Monday, October 28, 2013

Federal judge blocks key parts of Tex. anti-abortion law Monday

Lenell Ripley, second from left, cries as she demonstrates with other abortion rights supporters outside the Capitol auditorium in Austin, Texas, Thursday July 18, 2013. (AP Photo/Austin American-Statesman, Jay Janner) A federal judge in Texas blocked two key parts of the state’s controversial antiabortion law Monday, ruling that one part is unconstitutional while another provision imposes an undue burden on women in some instances.
The ruling by U.S. District Judge Lee Yeakel represents a legal victory for abortion rights providers, who had challenged new requirements that abortion doctors must have admitting privileges at a hospital within 30 miles of their clinic and that all abortions must take place in surgical centers, rather than allowing women to take abortion drugs at home.
Texas attorney general Greg Abbott spokeswoman Lauren Bean said the state immediately appealed the ruling.

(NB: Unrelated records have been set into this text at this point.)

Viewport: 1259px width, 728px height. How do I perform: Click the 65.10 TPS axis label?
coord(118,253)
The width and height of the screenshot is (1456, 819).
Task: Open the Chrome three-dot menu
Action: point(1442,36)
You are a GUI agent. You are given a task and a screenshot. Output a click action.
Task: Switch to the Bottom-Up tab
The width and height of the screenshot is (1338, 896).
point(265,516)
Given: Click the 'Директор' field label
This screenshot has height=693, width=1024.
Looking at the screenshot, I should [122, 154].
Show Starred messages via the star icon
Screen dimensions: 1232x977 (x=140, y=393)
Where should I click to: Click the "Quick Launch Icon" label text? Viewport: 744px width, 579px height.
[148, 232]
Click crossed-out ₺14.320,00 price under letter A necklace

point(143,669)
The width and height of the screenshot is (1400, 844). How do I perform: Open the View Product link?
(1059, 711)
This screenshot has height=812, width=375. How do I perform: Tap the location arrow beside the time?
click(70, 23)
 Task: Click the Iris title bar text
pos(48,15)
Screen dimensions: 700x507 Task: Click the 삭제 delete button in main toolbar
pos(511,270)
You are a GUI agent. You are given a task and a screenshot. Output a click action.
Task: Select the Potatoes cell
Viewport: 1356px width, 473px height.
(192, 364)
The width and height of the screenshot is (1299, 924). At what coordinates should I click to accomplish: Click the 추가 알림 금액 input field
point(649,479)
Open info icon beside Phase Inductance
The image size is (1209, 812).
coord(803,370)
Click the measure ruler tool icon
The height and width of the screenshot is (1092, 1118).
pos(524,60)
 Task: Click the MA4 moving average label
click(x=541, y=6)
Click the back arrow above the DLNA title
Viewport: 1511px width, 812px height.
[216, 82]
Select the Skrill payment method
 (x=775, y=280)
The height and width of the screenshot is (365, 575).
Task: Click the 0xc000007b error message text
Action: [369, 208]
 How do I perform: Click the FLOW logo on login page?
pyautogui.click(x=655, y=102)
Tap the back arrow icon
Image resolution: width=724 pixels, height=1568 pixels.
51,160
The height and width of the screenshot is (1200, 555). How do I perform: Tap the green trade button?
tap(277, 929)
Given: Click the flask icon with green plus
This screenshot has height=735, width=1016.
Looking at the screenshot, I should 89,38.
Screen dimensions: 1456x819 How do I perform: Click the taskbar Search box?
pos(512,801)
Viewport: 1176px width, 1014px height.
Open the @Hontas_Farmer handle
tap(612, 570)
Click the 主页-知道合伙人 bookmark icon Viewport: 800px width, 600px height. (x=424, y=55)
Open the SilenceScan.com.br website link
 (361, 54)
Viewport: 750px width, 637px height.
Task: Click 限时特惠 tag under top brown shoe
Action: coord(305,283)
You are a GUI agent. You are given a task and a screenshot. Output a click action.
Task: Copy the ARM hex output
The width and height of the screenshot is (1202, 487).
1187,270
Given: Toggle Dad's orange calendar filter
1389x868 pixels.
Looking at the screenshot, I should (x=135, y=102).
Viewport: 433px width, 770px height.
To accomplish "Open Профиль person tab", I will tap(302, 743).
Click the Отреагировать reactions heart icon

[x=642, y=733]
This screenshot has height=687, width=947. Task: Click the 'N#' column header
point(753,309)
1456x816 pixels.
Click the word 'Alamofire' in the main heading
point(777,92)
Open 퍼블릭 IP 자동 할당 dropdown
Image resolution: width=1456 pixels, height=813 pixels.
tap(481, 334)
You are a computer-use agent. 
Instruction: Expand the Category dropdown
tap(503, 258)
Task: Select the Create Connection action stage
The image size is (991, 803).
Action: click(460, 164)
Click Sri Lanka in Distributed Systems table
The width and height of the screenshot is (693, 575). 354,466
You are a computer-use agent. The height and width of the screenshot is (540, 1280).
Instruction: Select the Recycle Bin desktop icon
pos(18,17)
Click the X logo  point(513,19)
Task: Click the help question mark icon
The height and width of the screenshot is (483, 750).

Eleven abortion clinics and three doctors filed a federal lawsuit last month saying that the requirements, which were due to take effect Oct. 29, would end abortion services in more than a third of the state’s licensed facilities and would eliminate services altogether in Fort Worth and five other major cities. Abbott had argued the new restrictions, adopted this summer, were aimed at providing better medical protections for both women and their fetuses.